A recent Kaiser Family Foundation survey found that kids aged 8 to 18 spend 53 hours a week using electronic media. That includes devices like mp3 players, cell phones, video games and computers. Figure in time in school, which averages around 35 hours a week, and you have to wonder: Does anyone ever climb a tree anymore? There’s actually a term for this phenomenon: nature deficit disorder.

Rocky Hill Youth and Family Services Director Lori Stanczyc resolved to do something about the problem in her community and wanted to also address relations between police officers and youth. “Cops and Kids Unplugged” was born, a program where police officers and middle and high school students enjoy low-tech activities together. On a given day, they might be visiting a water park or helping elderly Rocky Hill residents with yard work. Today they are at the Newington ropes course experiencing what their facilitator, Mike Caouette, calls “challenge by choice.”

The primary challenge they’ll face today is a towering rock wall.

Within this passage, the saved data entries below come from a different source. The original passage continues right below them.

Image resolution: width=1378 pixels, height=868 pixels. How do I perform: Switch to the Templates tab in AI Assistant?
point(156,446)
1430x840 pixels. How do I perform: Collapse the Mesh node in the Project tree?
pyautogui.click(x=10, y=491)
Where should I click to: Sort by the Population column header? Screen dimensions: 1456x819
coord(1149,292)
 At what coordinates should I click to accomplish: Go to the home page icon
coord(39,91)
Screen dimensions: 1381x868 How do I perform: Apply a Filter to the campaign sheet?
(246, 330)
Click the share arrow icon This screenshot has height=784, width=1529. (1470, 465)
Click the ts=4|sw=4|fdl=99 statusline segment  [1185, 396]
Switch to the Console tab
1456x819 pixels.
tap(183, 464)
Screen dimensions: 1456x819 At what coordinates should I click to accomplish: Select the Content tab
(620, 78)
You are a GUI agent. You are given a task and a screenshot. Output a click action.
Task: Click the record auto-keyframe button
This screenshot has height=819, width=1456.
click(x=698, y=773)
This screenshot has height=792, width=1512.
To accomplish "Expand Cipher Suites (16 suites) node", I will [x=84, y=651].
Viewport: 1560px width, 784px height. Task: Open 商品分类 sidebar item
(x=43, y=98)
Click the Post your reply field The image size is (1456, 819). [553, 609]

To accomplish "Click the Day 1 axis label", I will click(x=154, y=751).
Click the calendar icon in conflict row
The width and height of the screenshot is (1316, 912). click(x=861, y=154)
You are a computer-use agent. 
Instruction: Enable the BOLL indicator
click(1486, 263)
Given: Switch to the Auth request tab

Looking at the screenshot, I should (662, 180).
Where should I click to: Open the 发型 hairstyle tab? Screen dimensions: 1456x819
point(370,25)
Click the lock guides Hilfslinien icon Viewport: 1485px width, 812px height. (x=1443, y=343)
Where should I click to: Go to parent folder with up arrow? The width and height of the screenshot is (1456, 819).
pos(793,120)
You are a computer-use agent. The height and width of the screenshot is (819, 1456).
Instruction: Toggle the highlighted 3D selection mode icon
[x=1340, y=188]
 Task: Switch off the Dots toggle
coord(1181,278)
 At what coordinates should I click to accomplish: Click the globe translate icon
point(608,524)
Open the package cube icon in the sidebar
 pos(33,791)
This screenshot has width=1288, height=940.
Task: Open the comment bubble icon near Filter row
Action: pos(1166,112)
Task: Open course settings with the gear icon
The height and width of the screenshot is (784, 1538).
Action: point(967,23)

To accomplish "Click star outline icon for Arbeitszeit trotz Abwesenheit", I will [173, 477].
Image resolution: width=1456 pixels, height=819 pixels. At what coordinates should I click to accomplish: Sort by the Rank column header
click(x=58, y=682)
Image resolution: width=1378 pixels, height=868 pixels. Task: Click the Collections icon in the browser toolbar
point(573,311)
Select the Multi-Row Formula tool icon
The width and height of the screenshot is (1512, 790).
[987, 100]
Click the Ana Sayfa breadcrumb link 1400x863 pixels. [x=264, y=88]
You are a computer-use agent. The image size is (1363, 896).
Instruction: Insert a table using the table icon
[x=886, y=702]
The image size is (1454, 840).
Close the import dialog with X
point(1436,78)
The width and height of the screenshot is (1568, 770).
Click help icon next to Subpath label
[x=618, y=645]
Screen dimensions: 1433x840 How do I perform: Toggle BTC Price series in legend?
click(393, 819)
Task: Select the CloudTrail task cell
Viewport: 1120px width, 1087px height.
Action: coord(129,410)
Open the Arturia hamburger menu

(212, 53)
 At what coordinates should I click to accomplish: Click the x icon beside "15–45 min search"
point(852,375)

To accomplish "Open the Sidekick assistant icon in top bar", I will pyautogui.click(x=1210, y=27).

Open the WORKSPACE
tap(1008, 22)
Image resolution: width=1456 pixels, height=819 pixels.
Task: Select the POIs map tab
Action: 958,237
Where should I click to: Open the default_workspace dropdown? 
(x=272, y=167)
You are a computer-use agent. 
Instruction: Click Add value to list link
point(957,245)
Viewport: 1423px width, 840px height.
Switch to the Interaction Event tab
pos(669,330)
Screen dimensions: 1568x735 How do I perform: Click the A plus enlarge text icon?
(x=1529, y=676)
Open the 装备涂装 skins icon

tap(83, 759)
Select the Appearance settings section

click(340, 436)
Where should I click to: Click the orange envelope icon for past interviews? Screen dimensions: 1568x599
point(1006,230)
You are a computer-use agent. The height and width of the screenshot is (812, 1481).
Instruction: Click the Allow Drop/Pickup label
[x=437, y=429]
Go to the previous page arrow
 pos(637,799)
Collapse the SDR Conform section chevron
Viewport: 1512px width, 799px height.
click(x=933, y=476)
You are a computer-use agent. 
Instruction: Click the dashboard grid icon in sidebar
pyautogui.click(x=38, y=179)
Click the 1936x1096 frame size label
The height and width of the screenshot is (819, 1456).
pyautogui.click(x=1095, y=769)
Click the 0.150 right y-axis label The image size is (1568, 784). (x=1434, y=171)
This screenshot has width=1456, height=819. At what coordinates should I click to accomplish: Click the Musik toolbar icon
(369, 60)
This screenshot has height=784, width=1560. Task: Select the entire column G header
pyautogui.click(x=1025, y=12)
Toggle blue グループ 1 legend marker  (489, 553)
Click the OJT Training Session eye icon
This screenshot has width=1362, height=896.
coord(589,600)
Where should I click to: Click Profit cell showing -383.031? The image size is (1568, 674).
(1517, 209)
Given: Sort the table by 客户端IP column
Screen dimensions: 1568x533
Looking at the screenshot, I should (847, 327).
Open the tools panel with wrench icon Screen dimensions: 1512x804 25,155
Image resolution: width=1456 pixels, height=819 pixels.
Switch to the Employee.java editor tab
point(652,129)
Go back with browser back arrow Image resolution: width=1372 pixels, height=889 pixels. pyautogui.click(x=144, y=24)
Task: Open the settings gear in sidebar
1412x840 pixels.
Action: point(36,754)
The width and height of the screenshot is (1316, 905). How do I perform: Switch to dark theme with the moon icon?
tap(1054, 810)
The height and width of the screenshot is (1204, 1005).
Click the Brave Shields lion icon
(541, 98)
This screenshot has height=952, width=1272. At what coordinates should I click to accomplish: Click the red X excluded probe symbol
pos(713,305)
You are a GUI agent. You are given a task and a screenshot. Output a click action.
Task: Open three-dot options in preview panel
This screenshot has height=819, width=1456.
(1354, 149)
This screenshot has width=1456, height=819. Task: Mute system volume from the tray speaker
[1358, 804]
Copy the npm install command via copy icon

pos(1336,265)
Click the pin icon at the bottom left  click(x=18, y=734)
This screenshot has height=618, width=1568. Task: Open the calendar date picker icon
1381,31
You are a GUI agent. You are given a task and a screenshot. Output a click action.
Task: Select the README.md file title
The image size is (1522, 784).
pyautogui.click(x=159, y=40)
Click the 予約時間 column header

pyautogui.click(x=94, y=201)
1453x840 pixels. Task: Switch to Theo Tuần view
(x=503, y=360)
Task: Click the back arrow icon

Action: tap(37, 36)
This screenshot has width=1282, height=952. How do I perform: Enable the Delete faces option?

“I’m not too good at rock climbing,” Brianna calls down from halfway up the wall. The ten-year-old had said that halfway was her limit when she was suiting up in her helmet and harness. But the police officers and kids on the ground keep urging her on. “You’re doing good!” So Brianna pushes herself and gets nearly to the top before starting her descent. The second her feet hit the woodchips, she runs up to a staffer and asks, “Can I do it again and try again?”

Brianna describes the experience as “kind of scary. If you look down, you probably shouldn’t.” But she says she learned an important lesson up there in the trees: “Always keep going.”

She’s also learned something about police officers on these outings. “I never knew that police could be fun,” she says.

Officer Sarah Raymond was part of Brianna’s cheering section on the climb. Her experience as a softball coach is obvious as she keeps a steady stream of banter going to give kids who struggle with the wall an extra boost. “It gives you a different spin on work,” Raymond says of these days outdoors. “Just seeing the look of accomplishment on some of these kids’ faces.”

For Officer Steve Morgan, Cops and Kids Unplugged is a natural. “My favorite job I ever has was being a camp counselor,” says Morgan, who is the son of a teacher and a police officer. He also teaches in a life skills program at the middle school and is a DARE officer. When he gets outdoors with this crowd, he’s something of a kid himself. As the morning starts off with a game that’s a cross between dodge ball and freeze tag, cries of “Steve’s cheating!” fill the woods.

His hope is that kids come away from the program saying of him, “he’s not such a bad guy.” For Morgan, that learning goes both ways as he realizes “somewhere there’s a good kid in there.”

Brendan, 15, and his sister, Kelly, 11, joined the program “just for fun,” he says. But he admits that before Cops and Kids Unplugged he saw police officers as “just rule enforcers.” “I thought they were mean,” Kelly chimes in. Today, the children see things differently. “Now I think they like to have fun — just like kids,” Brendan says.